Au XVIIe siècle, sous le grand-duc Cosimo II, le parc se développe encore avec une importante opération d'extension. Perpendiculaire à la zone verte d'origine, un nouvel axe est créé, traversé de manière centrale par le soi-disant Viottolone. Cette large avenue de cyprès, le long de laquelle s'alignent des sculptures classiques d'une qualité remarquable, culmine dans le bassin grandiose de l'île, également conçu par Giulio Parigi. L'île a été conçue à l'origine comme un jardin pour la culture d'agrumes et de fleurs. Environ deux cents agrumes ont été aménagés, l'une des caractéristiques du jardin toscan. Les Médicis en particulier tenaient les agrumes en haute estime tant pour les qualités thérapeutiques et aromatiques du fruit que pour sa beauté et sa singularité. Aujourd'hui encore, la collection, l'une des plus importantes d'Europe riche en variétés très rares voire uniques, peut être admirée dans le bâtiment Limonaia où les bassins ont ensuite été hospitalisés après le démantèlement de l'ancien Serraglio dans lequel les animaux étaient collectés plus ou moins rare.

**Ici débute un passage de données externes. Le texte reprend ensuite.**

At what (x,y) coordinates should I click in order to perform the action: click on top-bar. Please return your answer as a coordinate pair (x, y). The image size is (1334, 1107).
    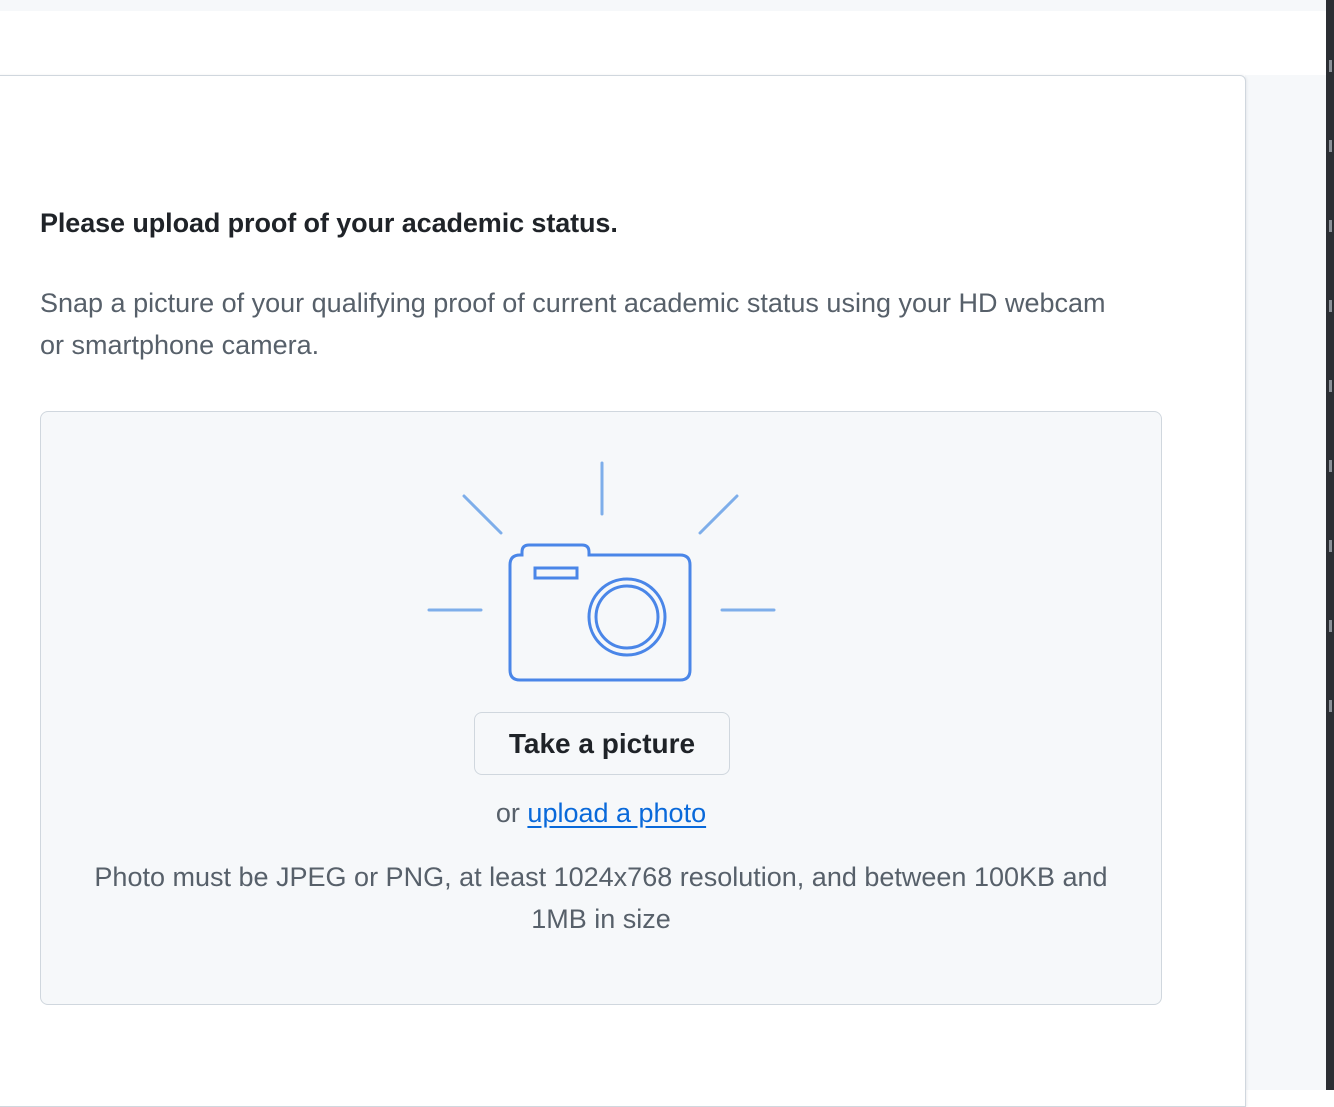
    Looking at the image, I should click on (663, 6).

À l'intérieur de l'île, le bassin ovale parfaitement symétrique a été initialement décoré au centre par une fontaine de Vénus qui a ensuite été enlevée et remplacée par l'actuelle Fontaine de l'océan, par Giambologna. Le tout est entouré d'un luxuriant espalier de chênes verts et d'arbustes. Récemment, une collection de roses anciennes a été reconstruite à l'intérieur des parterres (parmi lesquels le Chapeau de Napoléon, la Madame Pierre Ogier, la Complicata, la Toscane Superbe, la Variegata de Bologne, le Ferdinand Pichard et le Cardinal de Richelieu ) et dans les parterres périmétriques, des variétés de bulbes du XVIIIe siècle sont plantées.
Au XVIIIe siècle, la dynastie des Médicis s'éteint et le Grand-Duché passe aux Habsbourg-Lorraine. Le jardin est tombé en ruine jusqu'à ce que Pietro Leopoldo di Lorena (Grand-Duc de 1765 à 1790) entreprenne des travaux de restauration massifs en insérant de nouveaux bâtiments dans le tissu ancien du jardin.

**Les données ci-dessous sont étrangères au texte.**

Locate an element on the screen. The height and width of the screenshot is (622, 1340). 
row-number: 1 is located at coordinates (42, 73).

La Palazzina della Meridiana remonte à cette période, commandée par Pietro Leopoldo pour fournir au palais des appartements plus fonctionnels que les chambres inconfortables du Palazzo Pitti et d'où l'on peut profiter de la vue sur le Giardino delle Camelie (une importante collection de camélias du XIXe siècle dans un jardin de plantes). XVIIIe siècle), et le Kaffehaus, un bâtiment rococo singulier et raffiné destiné aux pauses de la cour lors de promenades à Boboli, où les visiteurs peuvent encore profiter du plaisir d'une halte en sirotant un verre.

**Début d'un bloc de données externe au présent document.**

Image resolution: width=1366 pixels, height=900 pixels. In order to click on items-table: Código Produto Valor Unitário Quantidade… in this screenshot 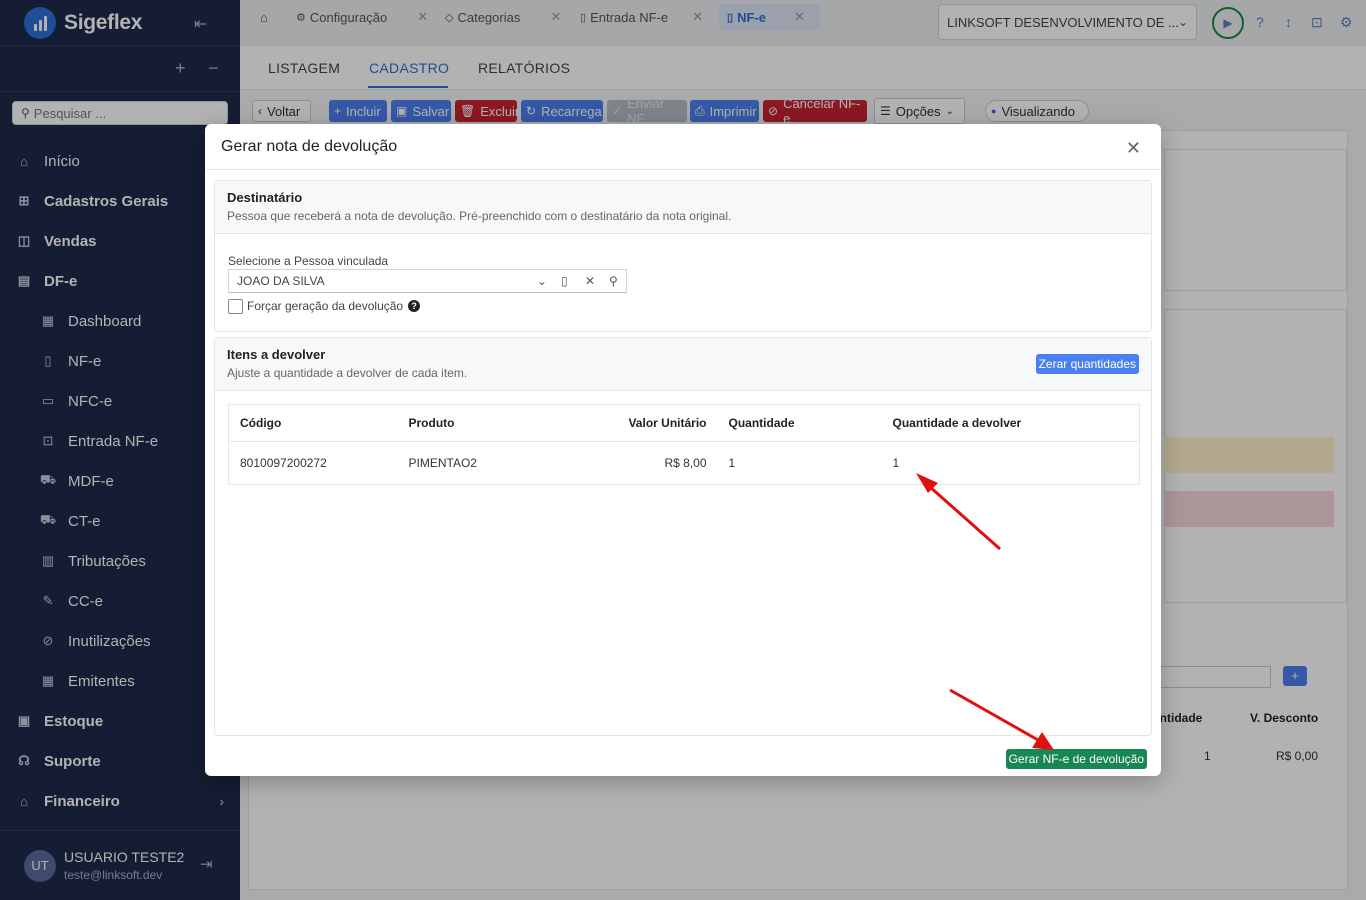, I will do `click(684, 444)`.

Jeu de lumière et effets de perspective: les espaces de Boboli ont fasciné des metteurs en scène comme Visconti et Strehler qui ont monté des représentations théâtrales légendaires, de La tempesta en 1946 à Troilo et Cressida en 1949
La fontaine du Mostaccini, pierre forte, Romolo Ferrucci del Tadda (1619-1621). Abreuvoir pour oiseaux, présence caractéristique de la ragnaie, formée par une longue chaîne d'eau qui coule de seize masques monstrueux (appelés "mostaccini", peut-être pour la moustache)

Les jardins de Boboli: décadence et restauration



Au cours du XIXe siècle napoléonien, le parc a connu une nouvelle phase de déclin. La tentative de transformer Boboli en jardin anglais, projet non réalisé faute de moyens financiers, conduit à l'abandon des techniques de taille traditionnelles et à l'enchevêtrement des dos et des fourrés.
La restauration lorraine ramène le parc à l'aspect strictement formel de ses origines et reste donc inchangée jusqu'à nos jours. En 1992, la qualification de musée a été reconnue à Boboli sous la direction de l'historienne de l'art Litta Medri. Le Musée accueille plus de huit cent mille visiteurs chaque année. L'introduction du billet d'entrée permet au parc de vivre une nouvelle phase d'entretien soigné et d'interventions de restauration incisives. L'ensemble des structures architecturales et décoratives, des plantes potagères et des collections botaniques exceptionnelles (sans oublier, à cet égard, l'intéressante collection de plantes aquatiques et tropicales du jardin botanique supérieur) nécessitent une attention constante de la part des jardiniers, des architectes et des les historiens de l'art se sont attachés à limiter les conséquences du vieillissement naturel, l'action des agents atmosphériques et la menace la plus insidieuse de faible respect humain.